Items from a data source

----

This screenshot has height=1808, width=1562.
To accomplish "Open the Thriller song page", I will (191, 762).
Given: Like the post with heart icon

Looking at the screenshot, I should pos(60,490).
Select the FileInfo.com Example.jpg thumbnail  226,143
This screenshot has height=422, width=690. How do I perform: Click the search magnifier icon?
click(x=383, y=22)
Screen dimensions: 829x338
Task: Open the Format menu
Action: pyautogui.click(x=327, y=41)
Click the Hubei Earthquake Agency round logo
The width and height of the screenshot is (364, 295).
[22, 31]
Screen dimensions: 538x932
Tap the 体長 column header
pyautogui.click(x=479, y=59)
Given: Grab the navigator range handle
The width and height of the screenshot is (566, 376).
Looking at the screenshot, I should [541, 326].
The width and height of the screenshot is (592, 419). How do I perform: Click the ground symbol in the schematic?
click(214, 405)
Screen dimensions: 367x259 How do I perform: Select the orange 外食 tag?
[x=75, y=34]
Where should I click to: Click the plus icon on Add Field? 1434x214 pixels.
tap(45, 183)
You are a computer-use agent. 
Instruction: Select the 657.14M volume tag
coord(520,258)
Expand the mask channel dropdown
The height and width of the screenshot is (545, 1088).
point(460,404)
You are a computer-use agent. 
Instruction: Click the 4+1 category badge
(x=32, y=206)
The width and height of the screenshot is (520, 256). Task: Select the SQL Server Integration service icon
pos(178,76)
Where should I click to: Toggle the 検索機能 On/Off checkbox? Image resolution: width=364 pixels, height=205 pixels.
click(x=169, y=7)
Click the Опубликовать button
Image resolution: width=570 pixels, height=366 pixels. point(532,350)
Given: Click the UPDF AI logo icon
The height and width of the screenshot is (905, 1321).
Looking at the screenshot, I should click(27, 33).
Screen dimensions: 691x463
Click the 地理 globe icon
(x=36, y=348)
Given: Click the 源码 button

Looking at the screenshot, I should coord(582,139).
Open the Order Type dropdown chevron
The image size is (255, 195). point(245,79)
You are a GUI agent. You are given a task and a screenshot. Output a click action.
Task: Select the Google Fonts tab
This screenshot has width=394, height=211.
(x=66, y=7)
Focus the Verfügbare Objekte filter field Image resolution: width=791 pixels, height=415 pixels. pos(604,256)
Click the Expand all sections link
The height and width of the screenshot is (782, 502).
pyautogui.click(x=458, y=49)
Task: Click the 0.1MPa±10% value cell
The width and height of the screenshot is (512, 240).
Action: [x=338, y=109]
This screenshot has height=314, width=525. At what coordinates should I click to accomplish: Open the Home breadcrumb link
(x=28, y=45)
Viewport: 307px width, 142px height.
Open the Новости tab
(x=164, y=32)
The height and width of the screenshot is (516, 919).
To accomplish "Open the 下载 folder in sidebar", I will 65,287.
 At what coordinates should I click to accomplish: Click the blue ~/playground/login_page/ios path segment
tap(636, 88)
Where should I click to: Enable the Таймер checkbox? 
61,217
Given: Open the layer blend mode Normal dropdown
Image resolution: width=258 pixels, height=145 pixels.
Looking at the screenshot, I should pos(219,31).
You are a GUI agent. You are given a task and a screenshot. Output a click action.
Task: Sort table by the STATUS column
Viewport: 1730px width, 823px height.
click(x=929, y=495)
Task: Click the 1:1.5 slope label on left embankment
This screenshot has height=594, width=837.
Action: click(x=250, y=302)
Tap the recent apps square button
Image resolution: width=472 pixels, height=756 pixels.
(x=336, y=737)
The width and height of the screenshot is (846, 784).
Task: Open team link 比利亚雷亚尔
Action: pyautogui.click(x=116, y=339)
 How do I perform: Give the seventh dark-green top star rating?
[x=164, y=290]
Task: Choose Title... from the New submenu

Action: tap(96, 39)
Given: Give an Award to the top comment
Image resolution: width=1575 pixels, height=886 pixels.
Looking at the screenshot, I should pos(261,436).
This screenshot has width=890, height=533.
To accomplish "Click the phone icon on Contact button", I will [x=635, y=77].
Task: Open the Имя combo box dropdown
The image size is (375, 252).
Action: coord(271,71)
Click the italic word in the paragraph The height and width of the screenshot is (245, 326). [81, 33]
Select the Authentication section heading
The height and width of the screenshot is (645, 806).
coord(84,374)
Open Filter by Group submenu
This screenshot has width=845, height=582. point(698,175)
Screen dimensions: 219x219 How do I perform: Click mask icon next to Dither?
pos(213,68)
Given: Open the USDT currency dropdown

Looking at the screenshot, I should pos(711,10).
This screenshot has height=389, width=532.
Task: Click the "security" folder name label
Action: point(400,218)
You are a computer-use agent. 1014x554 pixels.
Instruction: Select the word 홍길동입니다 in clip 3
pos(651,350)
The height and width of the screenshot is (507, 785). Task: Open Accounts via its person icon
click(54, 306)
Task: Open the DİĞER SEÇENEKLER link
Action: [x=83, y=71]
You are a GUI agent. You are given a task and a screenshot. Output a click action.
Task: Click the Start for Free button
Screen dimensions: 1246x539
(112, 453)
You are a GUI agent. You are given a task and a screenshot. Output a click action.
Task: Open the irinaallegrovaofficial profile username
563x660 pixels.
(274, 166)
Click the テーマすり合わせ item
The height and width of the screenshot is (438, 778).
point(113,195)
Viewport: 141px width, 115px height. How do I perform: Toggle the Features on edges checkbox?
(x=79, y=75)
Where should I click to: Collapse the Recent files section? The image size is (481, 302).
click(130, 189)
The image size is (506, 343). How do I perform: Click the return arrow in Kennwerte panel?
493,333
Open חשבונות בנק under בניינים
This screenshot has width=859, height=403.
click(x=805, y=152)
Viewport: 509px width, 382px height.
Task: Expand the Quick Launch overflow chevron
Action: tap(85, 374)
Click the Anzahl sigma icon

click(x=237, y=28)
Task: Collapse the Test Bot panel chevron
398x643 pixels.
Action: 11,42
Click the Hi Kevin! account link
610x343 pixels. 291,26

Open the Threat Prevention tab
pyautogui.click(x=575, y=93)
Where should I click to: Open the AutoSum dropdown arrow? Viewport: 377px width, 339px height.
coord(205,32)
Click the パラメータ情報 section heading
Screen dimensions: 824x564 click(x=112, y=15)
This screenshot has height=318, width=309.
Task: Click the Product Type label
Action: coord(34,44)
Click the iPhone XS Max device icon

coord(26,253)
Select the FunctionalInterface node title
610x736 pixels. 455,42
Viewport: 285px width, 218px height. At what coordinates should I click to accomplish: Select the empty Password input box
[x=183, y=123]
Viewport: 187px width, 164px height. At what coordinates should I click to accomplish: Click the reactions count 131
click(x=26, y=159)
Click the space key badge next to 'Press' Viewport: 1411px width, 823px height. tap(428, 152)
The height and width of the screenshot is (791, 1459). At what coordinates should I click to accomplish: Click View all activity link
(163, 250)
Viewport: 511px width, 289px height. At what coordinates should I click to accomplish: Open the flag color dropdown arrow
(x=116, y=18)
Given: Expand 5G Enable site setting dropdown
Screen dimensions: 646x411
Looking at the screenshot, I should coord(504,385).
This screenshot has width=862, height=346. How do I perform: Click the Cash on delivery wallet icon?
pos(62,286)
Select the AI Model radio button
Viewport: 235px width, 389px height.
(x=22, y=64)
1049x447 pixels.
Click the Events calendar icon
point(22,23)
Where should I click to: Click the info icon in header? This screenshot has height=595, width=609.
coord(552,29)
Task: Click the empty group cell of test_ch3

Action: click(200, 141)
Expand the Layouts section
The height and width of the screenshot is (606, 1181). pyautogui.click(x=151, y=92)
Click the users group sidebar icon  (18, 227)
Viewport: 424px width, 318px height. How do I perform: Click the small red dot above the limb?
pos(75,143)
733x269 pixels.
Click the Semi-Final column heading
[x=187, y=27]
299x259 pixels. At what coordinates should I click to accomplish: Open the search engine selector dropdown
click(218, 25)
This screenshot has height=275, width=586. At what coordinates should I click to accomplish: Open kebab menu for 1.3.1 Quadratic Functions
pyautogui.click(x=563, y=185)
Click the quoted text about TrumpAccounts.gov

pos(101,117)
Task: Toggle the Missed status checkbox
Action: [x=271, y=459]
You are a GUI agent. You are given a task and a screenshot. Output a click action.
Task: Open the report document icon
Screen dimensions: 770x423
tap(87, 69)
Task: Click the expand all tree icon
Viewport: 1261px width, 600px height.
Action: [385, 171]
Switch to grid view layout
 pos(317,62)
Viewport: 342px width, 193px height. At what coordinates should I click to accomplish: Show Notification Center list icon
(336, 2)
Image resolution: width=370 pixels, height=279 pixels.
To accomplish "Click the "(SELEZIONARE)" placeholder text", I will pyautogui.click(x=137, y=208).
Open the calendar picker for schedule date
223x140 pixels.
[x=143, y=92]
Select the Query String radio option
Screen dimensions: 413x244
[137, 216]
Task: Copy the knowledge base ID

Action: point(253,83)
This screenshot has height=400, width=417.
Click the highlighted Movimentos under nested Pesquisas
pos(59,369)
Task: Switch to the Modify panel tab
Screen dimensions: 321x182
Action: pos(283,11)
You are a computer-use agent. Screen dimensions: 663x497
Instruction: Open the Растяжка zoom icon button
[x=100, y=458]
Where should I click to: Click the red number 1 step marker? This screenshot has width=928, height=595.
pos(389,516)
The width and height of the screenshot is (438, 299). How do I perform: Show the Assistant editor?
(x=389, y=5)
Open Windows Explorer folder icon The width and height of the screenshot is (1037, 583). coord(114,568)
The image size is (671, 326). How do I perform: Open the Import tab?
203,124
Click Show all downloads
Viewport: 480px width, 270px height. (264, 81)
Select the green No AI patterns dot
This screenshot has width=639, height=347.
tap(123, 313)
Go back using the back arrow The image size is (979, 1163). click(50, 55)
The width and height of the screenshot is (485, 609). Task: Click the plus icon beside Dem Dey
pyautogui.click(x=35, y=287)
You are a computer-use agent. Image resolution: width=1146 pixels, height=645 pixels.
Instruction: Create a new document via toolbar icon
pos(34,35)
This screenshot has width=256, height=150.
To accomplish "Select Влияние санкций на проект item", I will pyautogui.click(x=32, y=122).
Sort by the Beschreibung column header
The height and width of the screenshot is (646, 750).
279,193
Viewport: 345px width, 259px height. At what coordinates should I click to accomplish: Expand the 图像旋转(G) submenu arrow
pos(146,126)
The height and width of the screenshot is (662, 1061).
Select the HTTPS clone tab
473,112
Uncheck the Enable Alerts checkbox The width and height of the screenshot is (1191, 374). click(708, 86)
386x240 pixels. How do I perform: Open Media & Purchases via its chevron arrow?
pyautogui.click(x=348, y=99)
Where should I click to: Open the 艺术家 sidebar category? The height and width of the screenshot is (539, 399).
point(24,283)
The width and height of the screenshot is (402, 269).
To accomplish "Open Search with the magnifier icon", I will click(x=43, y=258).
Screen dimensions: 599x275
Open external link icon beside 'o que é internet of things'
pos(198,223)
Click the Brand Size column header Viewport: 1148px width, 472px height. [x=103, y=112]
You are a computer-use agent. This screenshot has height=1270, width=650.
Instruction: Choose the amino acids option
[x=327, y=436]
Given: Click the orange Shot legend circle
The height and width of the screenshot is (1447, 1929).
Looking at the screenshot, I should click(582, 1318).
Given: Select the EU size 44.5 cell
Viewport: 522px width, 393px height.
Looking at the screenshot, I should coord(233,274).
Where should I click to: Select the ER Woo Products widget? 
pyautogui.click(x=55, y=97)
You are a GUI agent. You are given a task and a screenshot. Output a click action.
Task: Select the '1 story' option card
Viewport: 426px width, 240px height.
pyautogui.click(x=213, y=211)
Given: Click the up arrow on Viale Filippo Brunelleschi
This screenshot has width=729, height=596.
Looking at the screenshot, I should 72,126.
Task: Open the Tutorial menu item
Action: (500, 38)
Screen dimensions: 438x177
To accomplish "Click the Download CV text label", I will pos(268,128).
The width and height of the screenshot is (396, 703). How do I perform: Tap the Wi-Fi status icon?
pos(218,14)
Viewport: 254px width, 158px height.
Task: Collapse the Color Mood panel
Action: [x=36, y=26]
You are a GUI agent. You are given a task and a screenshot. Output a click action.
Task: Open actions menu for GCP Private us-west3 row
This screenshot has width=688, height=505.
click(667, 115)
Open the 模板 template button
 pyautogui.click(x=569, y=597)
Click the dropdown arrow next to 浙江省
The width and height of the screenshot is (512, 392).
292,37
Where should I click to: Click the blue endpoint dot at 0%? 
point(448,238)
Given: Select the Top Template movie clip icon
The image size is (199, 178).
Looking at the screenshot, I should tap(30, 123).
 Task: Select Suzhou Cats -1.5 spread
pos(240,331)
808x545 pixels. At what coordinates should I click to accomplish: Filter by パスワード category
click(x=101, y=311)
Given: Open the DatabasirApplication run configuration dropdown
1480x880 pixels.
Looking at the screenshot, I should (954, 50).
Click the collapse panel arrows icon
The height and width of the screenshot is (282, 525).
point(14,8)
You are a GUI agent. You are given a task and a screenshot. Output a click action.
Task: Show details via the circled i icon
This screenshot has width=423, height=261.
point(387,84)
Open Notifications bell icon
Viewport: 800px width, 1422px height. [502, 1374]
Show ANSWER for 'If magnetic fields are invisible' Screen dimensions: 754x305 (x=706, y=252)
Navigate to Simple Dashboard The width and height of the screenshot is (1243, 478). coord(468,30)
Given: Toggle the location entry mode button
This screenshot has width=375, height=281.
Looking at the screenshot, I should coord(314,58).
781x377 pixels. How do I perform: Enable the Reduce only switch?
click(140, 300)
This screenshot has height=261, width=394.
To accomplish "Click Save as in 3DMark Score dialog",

----

### [REQUIRED ACTION]
Give only the number of lines above that hold the string "computer".

### [RESPONSE TO THIS TASK]
6